GIVEN ENTRIES:
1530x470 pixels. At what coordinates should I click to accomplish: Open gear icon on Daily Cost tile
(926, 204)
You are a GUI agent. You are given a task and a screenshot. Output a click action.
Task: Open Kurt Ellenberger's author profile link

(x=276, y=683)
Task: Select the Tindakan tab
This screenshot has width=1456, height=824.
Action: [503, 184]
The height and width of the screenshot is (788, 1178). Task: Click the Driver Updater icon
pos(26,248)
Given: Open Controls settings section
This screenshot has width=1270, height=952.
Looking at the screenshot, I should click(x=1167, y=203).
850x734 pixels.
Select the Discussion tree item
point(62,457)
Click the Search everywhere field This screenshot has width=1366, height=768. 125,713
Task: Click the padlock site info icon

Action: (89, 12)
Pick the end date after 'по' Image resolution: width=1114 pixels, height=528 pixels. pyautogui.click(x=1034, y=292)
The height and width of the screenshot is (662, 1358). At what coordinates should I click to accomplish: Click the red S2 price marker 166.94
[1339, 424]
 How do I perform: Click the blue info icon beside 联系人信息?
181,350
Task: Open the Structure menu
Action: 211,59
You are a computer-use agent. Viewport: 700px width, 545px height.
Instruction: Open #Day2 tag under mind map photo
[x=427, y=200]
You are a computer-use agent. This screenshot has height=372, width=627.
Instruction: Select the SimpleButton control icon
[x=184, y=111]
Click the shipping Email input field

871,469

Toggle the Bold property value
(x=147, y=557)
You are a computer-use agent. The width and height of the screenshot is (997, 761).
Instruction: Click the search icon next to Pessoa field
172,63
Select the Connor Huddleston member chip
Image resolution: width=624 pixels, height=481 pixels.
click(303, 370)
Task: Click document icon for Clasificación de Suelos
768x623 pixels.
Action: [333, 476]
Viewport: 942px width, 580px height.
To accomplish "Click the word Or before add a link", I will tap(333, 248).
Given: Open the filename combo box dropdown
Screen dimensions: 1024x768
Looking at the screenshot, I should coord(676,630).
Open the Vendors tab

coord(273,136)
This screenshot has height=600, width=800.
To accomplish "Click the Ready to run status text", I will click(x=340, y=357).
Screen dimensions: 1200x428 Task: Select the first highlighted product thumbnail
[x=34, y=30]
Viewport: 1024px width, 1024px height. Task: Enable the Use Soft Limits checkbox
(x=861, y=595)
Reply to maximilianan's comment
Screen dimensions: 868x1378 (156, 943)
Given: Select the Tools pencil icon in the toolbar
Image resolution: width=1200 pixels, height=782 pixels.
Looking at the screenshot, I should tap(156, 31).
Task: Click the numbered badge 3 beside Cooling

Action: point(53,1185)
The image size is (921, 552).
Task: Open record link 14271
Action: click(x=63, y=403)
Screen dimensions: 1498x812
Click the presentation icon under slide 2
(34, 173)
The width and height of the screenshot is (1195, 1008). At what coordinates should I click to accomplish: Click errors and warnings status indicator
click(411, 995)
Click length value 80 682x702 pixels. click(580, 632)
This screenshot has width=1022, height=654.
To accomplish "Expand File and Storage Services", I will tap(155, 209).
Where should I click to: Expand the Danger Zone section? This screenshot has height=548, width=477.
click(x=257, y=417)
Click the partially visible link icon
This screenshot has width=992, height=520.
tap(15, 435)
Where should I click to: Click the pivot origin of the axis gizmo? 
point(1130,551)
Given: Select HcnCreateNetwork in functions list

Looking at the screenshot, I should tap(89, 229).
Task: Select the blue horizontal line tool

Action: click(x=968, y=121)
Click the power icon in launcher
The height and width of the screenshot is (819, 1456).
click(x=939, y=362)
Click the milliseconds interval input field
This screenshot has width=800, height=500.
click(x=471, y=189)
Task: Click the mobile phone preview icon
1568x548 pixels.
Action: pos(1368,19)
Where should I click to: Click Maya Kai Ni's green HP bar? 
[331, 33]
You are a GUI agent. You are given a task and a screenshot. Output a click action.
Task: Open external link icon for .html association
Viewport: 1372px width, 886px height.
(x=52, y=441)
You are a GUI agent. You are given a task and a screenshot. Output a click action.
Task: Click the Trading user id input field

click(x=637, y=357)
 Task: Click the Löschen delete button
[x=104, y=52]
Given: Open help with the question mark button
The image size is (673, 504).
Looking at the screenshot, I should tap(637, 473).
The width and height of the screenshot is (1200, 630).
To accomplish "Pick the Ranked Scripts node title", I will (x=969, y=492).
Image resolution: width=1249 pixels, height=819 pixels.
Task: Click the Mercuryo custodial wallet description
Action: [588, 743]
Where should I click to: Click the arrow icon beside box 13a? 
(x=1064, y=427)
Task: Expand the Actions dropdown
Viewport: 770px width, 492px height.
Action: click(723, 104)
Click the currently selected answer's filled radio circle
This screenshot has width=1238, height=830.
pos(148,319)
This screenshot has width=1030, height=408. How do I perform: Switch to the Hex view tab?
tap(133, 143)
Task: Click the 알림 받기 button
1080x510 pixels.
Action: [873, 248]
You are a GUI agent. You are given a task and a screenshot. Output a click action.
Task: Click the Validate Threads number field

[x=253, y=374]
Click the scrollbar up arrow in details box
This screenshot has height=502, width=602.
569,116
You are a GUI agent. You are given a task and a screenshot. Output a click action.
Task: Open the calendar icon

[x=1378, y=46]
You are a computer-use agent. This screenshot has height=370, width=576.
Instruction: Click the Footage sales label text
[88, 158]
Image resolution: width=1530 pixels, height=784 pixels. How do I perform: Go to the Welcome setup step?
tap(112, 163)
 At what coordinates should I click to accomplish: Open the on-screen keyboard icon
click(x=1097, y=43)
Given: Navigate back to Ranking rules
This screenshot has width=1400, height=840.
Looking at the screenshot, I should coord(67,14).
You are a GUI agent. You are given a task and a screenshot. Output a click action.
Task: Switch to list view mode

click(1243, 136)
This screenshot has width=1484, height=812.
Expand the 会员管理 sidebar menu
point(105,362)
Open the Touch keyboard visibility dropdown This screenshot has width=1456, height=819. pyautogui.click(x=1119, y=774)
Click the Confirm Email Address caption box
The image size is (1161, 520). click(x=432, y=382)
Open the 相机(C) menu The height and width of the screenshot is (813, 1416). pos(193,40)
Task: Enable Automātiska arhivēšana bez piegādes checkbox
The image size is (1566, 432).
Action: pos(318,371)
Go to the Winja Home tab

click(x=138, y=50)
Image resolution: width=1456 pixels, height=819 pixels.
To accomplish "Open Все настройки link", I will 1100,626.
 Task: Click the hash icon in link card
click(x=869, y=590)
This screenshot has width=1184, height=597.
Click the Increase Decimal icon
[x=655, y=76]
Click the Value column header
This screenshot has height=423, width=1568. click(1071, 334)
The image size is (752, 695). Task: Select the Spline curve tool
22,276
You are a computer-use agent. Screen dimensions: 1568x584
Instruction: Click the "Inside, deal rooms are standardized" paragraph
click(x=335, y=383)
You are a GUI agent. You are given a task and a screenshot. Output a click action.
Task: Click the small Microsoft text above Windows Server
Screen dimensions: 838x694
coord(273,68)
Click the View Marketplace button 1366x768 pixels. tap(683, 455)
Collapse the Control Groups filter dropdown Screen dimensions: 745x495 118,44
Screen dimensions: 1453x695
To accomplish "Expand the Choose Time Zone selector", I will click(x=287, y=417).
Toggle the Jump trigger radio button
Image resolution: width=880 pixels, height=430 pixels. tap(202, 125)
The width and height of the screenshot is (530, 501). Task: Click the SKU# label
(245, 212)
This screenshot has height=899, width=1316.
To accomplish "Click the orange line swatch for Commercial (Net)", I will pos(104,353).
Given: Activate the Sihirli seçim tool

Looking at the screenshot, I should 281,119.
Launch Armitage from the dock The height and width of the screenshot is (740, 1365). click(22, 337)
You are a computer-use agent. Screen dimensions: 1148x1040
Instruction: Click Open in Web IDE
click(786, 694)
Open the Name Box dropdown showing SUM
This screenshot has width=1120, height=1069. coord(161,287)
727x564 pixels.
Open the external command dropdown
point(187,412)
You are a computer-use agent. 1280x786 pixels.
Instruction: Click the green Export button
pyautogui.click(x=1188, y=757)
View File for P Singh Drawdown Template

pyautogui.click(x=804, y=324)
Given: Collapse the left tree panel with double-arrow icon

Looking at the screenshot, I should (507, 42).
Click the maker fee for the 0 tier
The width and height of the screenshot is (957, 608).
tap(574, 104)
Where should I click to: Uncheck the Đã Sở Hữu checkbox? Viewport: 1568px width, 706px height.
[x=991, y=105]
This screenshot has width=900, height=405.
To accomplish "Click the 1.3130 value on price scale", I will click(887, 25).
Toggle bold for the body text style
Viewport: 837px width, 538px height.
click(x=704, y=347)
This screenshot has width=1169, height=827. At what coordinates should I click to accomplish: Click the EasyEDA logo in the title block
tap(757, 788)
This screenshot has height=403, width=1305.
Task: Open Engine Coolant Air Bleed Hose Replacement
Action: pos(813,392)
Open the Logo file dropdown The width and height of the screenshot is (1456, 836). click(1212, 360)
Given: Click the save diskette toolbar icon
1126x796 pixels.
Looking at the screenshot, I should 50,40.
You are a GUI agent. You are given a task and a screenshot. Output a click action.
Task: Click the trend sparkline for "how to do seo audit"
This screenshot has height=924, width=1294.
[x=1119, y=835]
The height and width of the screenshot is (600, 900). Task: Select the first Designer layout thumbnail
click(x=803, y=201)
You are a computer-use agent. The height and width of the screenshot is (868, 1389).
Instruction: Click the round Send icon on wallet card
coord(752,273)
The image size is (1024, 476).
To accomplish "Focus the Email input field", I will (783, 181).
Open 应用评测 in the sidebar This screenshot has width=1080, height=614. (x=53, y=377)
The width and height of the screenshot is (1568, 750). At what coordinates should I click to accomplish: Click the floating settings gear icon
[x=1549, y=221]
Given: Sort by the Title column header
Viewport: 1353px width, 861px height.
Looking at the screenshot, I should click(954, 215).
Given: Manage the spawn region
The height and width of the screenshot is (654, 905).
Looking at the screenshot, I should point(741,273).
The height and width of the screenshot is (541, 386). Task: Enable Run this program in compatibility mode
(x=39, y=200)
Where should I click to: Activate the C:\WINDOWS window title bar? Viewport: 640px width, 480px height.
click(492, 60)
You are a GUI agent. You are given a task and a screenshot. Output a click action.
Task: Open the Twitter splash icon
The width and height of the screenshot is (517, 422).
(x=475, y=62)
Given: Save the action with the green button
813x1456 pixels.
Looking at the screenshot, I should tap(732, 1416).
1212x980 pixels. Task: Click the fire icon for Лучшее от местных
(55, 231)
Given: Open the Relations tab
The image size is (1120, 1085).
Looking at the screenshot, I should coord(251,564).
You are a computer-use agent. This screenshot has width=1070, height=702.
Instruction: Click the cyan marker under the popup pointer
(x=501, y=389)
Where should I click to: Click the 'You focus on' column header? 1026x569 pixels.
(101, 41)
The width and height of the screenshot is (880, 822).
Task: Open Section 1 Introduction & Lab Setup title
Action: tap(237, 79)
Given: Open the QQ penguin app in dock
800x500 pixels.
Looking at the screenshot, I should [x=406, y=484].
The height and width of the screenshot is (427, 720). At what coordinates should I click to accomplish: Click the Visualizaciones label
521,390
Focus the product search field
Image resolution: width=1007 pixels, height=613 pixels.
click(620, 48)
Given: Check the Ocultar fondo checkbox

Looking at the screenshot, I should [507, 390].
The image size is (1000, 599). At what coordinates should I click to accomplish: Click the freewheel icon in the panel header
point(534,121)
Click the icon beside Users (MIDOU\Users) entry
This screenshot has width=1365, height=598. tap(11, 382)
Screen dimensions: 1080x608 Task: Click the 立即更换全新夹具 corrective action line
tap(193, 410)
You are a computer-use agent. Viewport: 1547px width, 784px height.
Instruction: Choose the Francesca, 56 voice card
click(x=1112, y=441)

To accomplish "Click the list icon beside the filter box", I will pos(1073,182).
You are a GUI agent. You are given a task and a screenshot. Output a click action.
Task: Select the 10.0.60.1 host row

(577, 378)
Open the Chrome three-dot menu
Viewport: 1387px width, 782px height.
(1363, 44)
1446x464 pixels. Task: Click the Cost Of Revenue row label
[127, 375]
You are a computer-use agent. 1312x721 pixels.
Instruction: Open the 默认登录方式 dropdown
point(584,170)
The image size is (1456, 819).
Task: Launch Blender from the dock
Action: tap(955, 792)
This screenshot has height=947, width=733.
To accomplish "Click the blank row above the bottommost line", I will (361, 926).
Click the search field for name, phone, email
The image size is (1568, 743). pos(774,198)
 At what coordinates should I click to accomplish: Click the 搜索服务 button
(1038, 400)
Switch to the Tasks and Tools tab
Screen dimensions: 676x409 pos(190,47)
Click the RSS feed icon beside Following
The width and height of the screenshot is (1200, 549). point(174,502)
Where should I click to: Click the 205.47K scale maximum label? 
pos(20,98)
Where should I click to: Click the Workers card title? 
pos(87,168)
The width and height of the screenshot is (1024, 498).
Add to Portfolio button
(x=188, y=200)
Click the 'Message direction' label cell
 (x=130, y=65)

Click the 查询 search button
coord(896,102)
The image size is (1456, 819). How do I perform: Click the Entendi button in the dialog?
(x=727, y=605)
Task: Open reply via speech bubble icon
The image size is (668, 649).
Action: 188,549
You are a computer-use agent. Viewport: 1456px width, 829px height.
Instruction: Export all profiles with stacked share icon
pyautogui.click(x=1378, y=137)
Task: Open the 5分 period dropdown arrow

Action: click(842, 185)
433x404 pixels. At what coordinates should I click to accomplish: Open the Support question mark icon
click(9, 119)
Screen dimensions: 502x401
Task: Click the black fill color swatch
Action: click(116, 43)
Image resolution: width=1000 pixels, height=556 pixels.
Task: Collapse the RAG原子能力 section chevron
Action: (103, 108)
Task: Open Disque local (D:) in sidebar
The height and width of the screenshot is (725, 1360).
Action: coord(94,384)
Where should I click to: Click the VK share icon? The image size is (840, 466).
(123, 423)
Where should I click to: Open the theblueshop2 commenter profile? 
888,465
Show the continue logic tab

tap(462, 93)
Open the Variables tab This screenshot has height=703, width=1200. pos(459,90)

GIVEN TASK: Print the rows above from the line with "Click length value" up to and including the line with "will tap(155, 209).", copying each line without changes.

RESPONSE TO THE TASK:
Click length value 80 682x702 pixels. click(580, 632)
This screenshot has width=1022, height=654.
To accomplish "Expand File and Storage Services", I will tap(155, 209).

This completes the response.